GW’s chapter of the League of United Latin American Citizens hosted its first individual event Thursday, a panel of Latino advocates and academics who advised a nearly full audience at the Marvin Center Amphitheater about how young people can work to improve their communities.

The panel event, co-sponsored by the Cisneros Hispanic Leadership Institute, was entitled “How Latino millennials can make a difference in their communities.”

In case you missed the event, here are the three main takeaways:

1. Stand up

Jesus Montes, the vice president of GW’s LULAC chapter, said the first event left students feeling empowered to pursue a call to action when they see injustice.

“They engaged more with the audience and persuaded them more to take action than to just tell them what’s wrong,” Montes said.

Christian Smith, an organizing associate with Generation Progress, said students should ask themselves why they stand up for the issues they support.

“You go to a protest and you shout at whatever building, whatever politician and whatever it is, you don’t really know what the end goal is until you really look inward and assess what you’re actually fighting for,” Smith said.

2. ‘You are an influencer’

Sindy Benavides, the interim chief operating officer for LULAC national, said Latino students should use the networks and friendships they’ve established to make change on a larger scale because “you are an influencer.”

“It is your responsibility to use your voice, to use all your technology that you have from Snapchat, to Facebook, to text messaging, to calling, to going to members of Congress,” she said.

Many college-age Latino students can speak both Spanish and English so they are in a unique position to bring awareness to issues important to them and to their communities, Benavides said.

“You just sitting in this auditorium – you have a privilege,” she said. “There are so many more people who would love to be in your shoes.”

3. Build future skills

Abigail Zapote, the executive director of Latinos for a Secure Retirement and the national vice president for young adults at LULAC, said learning how to delegate is an important ability for leaders.

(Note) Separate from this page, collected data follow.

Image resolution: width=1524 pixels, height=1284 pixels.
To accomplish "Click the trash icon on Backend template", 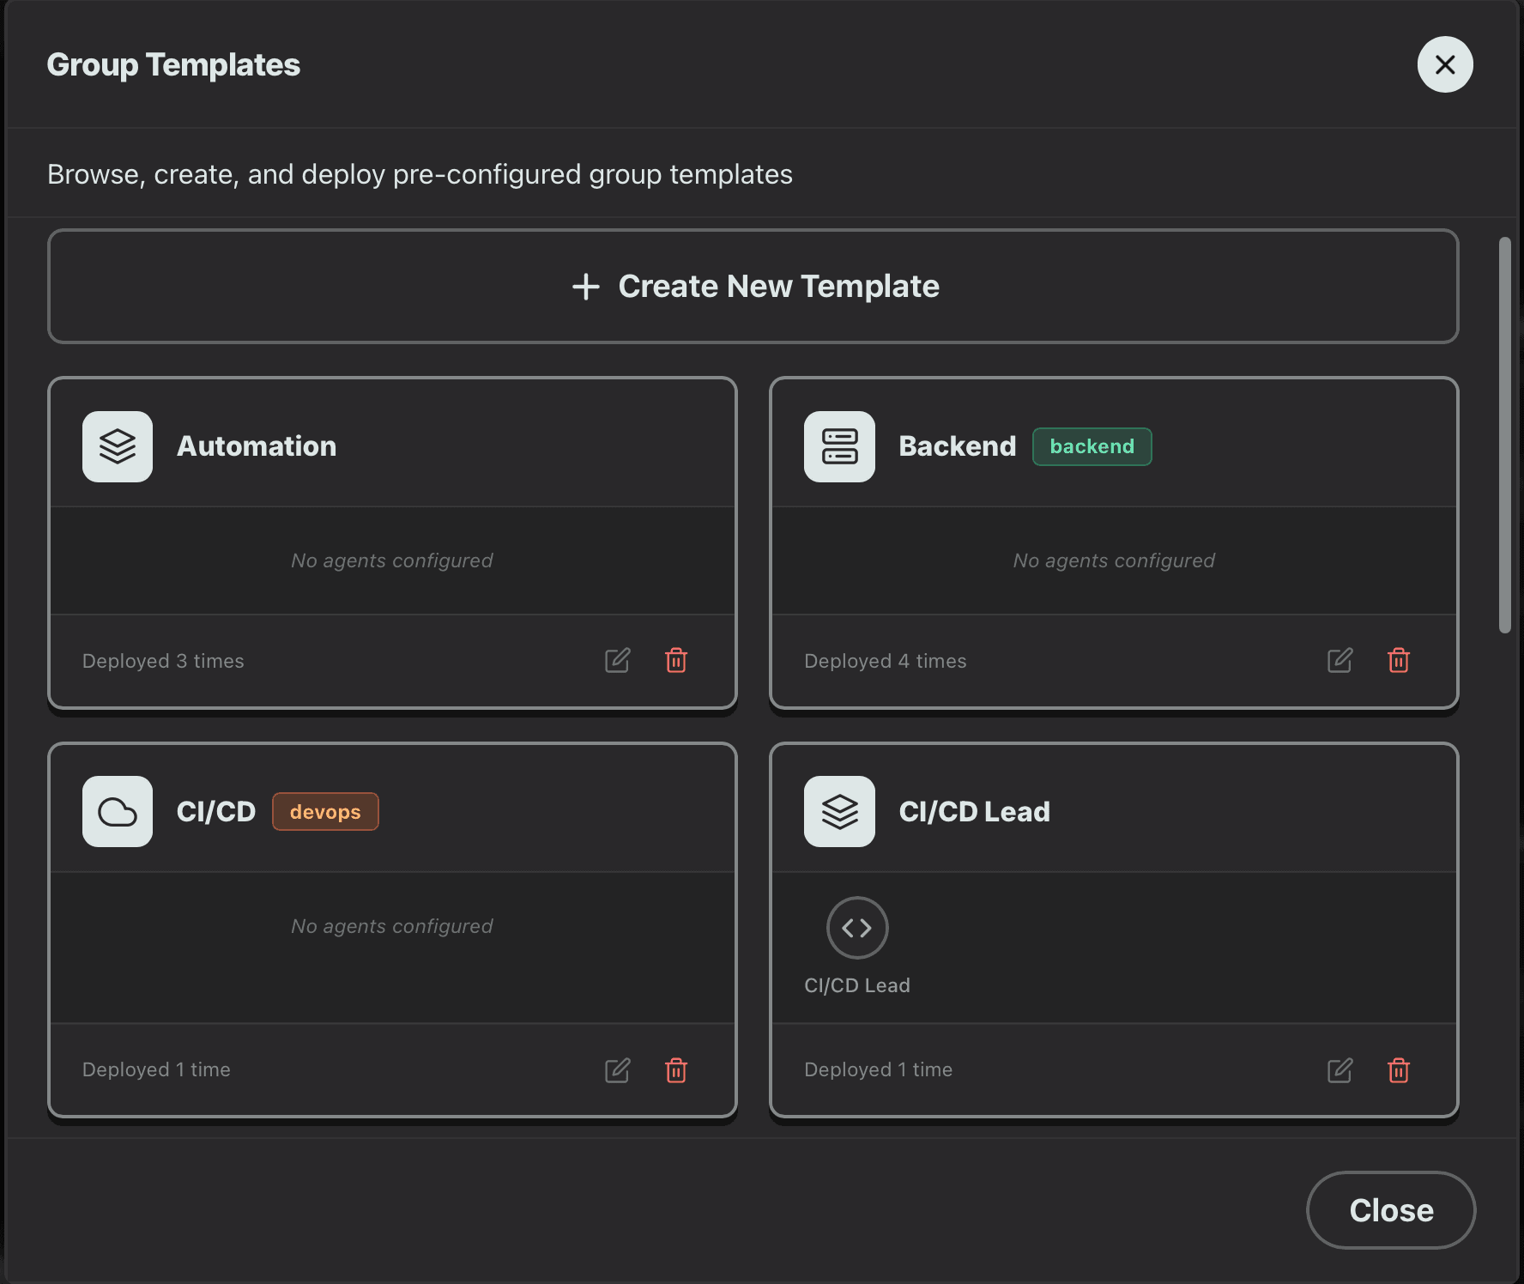I will 1398,660.
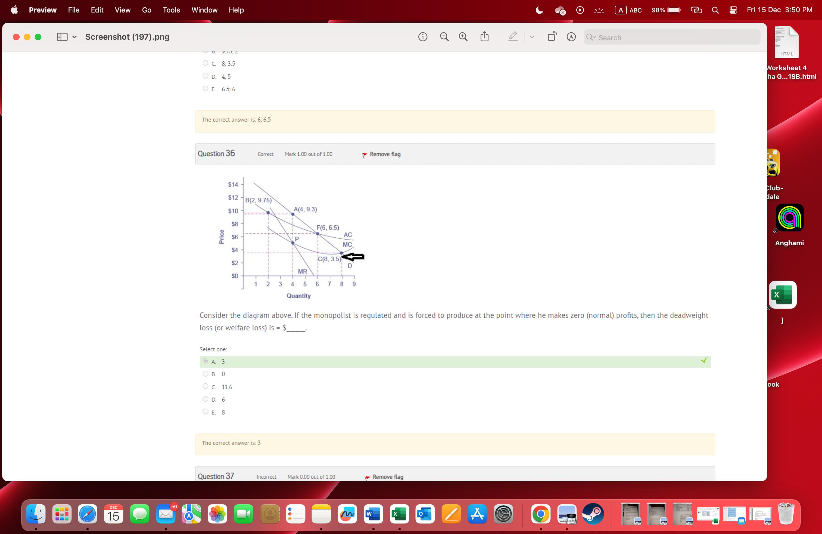
Task: Zoom in using the magnifier plus icon
Action: coord(463,37)
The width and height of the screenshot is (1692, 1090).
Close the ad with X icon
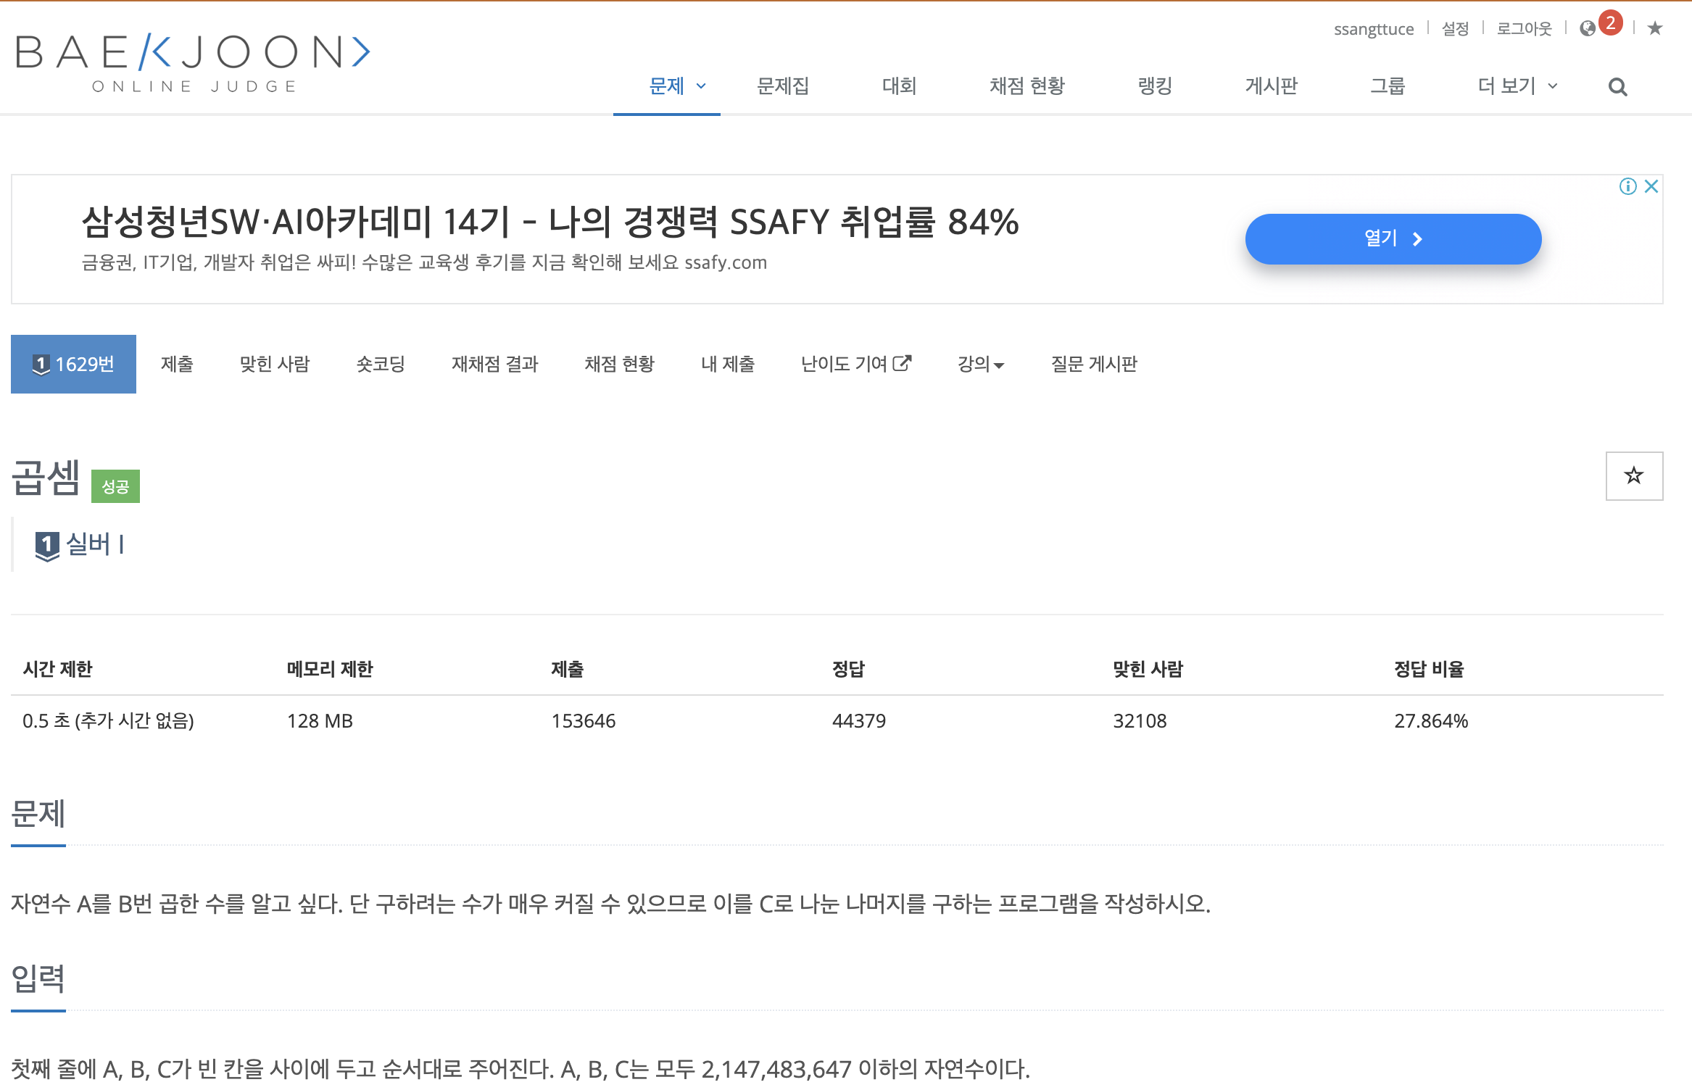1651,186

“You being a leader is great, but at the end of the day you’re not going to solve the problem – the problem is going to be solved by involving others,” she said. “Being a better leader is being able to rely on other folks to help you achieve that goal or that dream.”

Lisbeth Rivera, the religion and faith program director for the Latino and Catholic Initiatives at the Human Rights Campaign, said it’s important to bring people together to understand common issues and values.

“Learn how to join others in protecting what you have,” Rivera said. “The power of the many will always be better than the power of the one.”

This post was updated to reflect the following correction:
The Hatchet incorrectly reported that the event was the first one hosted by the League of United Latin American Citizens. It was the group’s first individual event, but the organization had previously participated in events with other student groups. We regret this error.